Riihimäki, Henri
(Helsingfors universitet, 2013)
The ongoing global change challenges us to examine the key factors of rapidly changing northern ecosystems. One of the most important factors in these environments is living vegetation biomass, also known as phytomass. This thesis examines above ground phytomass in an artic-alpine environment, located in northwesternmost Finland and Ráisduottarháldi –area, Norway.
The most important aim of the study was to produce a best possible estimate of the phytomass in the study area. Typically, phytomass modelling in artic-alpine areas has been done by using linear regression models having spectral vegetation index (SVI), usually NDVI, as an explanatory variable. Goodness of the model is typically assessed by coefficient of determination (R2). This thesis expands this approach and tests different SVI's alongside NDVI. Bias, root mean square error (RMSE), and correlation of observed and predicted phytomasses are used in addition. The effect of sample size is also briefly tested.
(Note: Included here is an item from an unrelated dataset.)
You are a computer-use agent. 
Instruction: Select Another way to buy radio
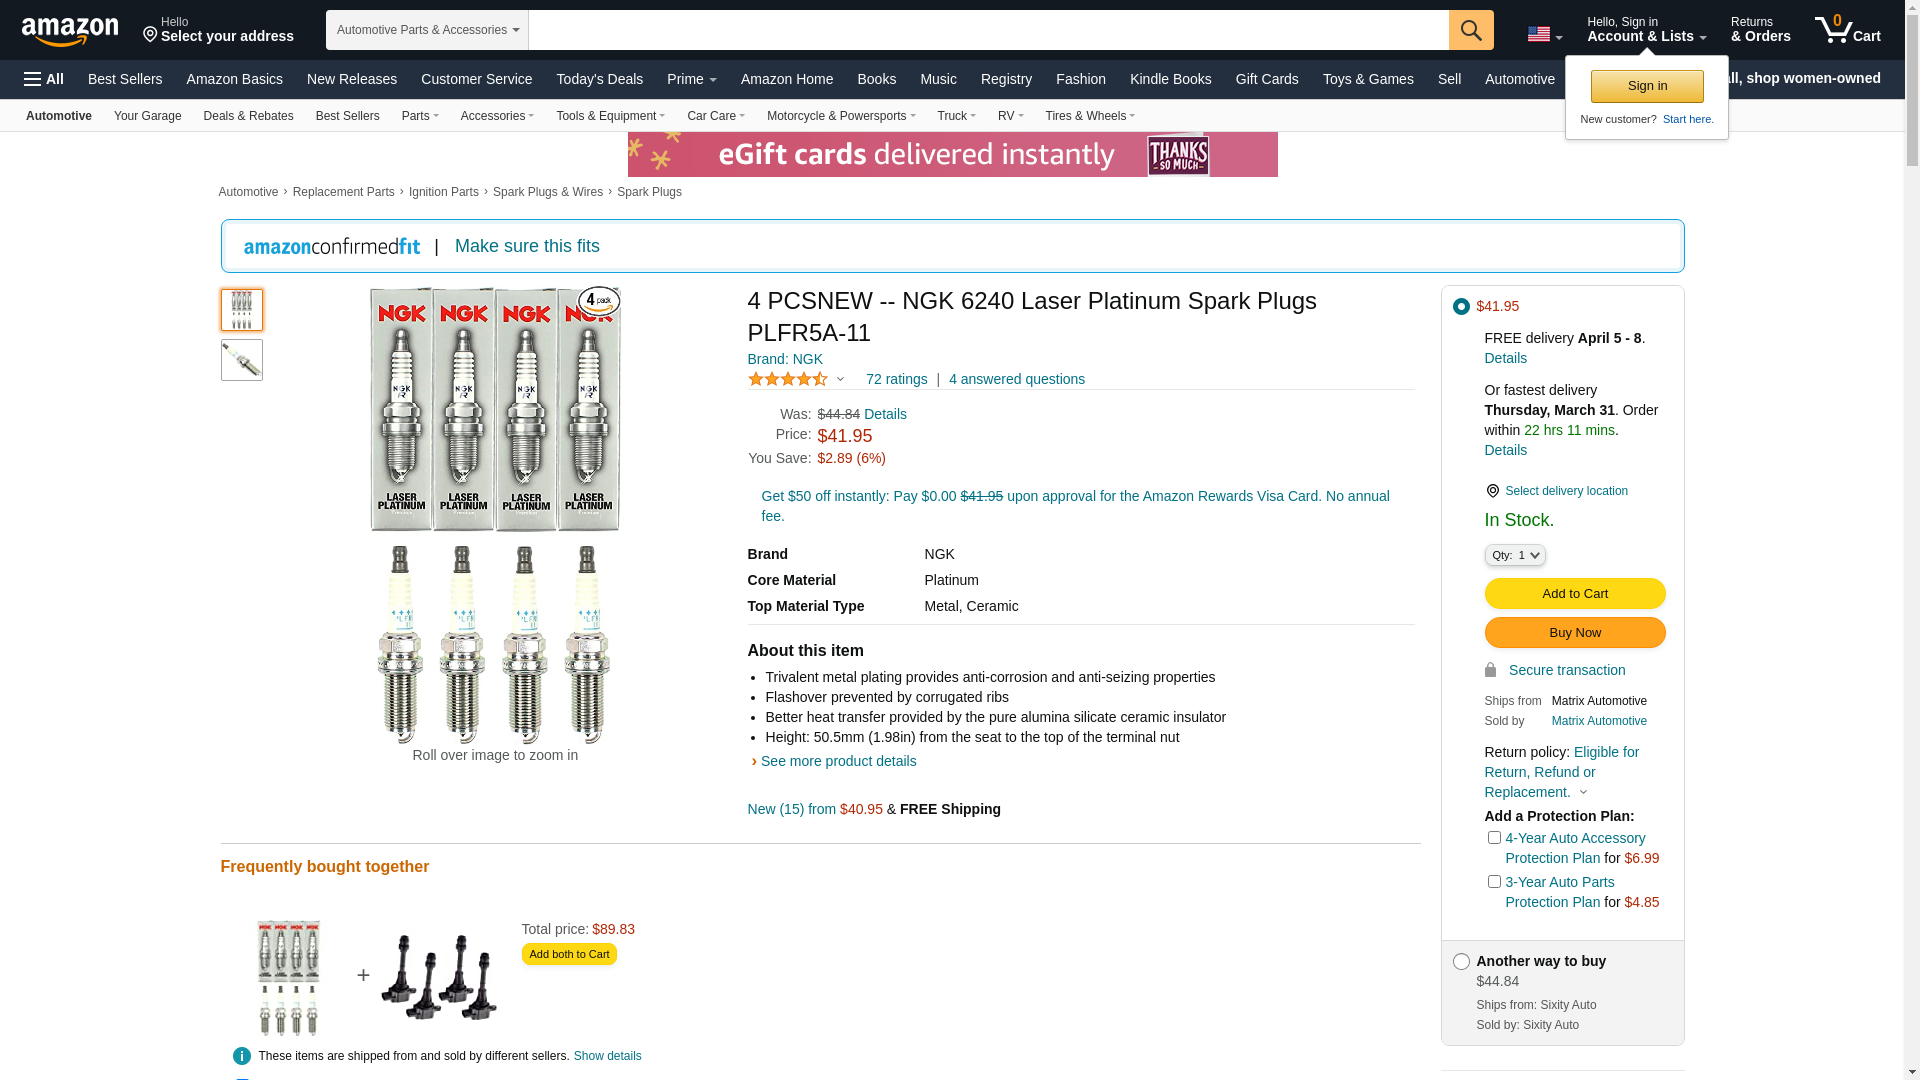pos(1461,962)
Factors affecting phytomass, such as topography, were also examined. Topographic variables, such as the topographic wetness index (TWI), slope, potential yearly radiation and curvature were derived from digital elevation model and used as a predictors. Rock and soil variables were also used, but the quality of the data was found poor. In addition to linear regression models (LM), generalized linear models (GLM) and variation partition were used to find out wether the simple SVI-models can be improved by adding topographic factors into the models. Boosted regression trees (BRT) were utilized to find out the importance of individual effects of topographic factors to phytomass.
NDVI was found to be the best SVI to predict phytomass (R2 61,6 %, RMSE 593,5 g/m2). However, the model was slightly biased (–4,3 %), although not statistically significantly. Forest areas cause significant deviaton to the data, which might explain why the explanatory power of the NDVI model is lower compared to other similar studies carried in pure arctic environments. Based on variation partition, the NDVI-model cannot be improved by topograhic nor soil or rock variables. In BRT-models, elevation was found to be the single most important variable explaining phytomass. The relative importance of elevation in the phytomass model was 72,8 %. Potential radiation (11,3 %) and calcium contet of parent material (11,4 %) were also important. TWI also had a slight effect, as its relative importance was 4,9 %. Curvature was not a significant factor in the models.
Based on the linear regression model (NDVI), phytomass varied between 0– 6790 g/m2: Mean phytomass of the study area was 687 g/m2. Most of the phytomass is located in trees and other vascular plants located in low elevations (< 600 m a.s.l.). Phytomass decreases rapidly above treeline, which is typically located around 600–700 m a.s.l. at the study area. Only 0,1 % of the total phytomass is located above 1000 m a.s.l. South- and southwestern slopes have higher phytomasses compared to average (c. +17–21 %), which is caused by higher thermal radiation. Phytomass estimates of the study are well in line with other similar studies.
Model uncertainties were assessed carefully in comparison to many other studies. The results imply that this kind of approach is needed as the model results varied a lot. Sample and sample size had a significant effect to results and therefore need to be addressed in future studies more carefully. The number of observations was high in this study compared to almost any other similar studies, but it has to be noted that the study designs differ. Clearly, there is a need of more extensive research on the uncertainties of phytomass estimates.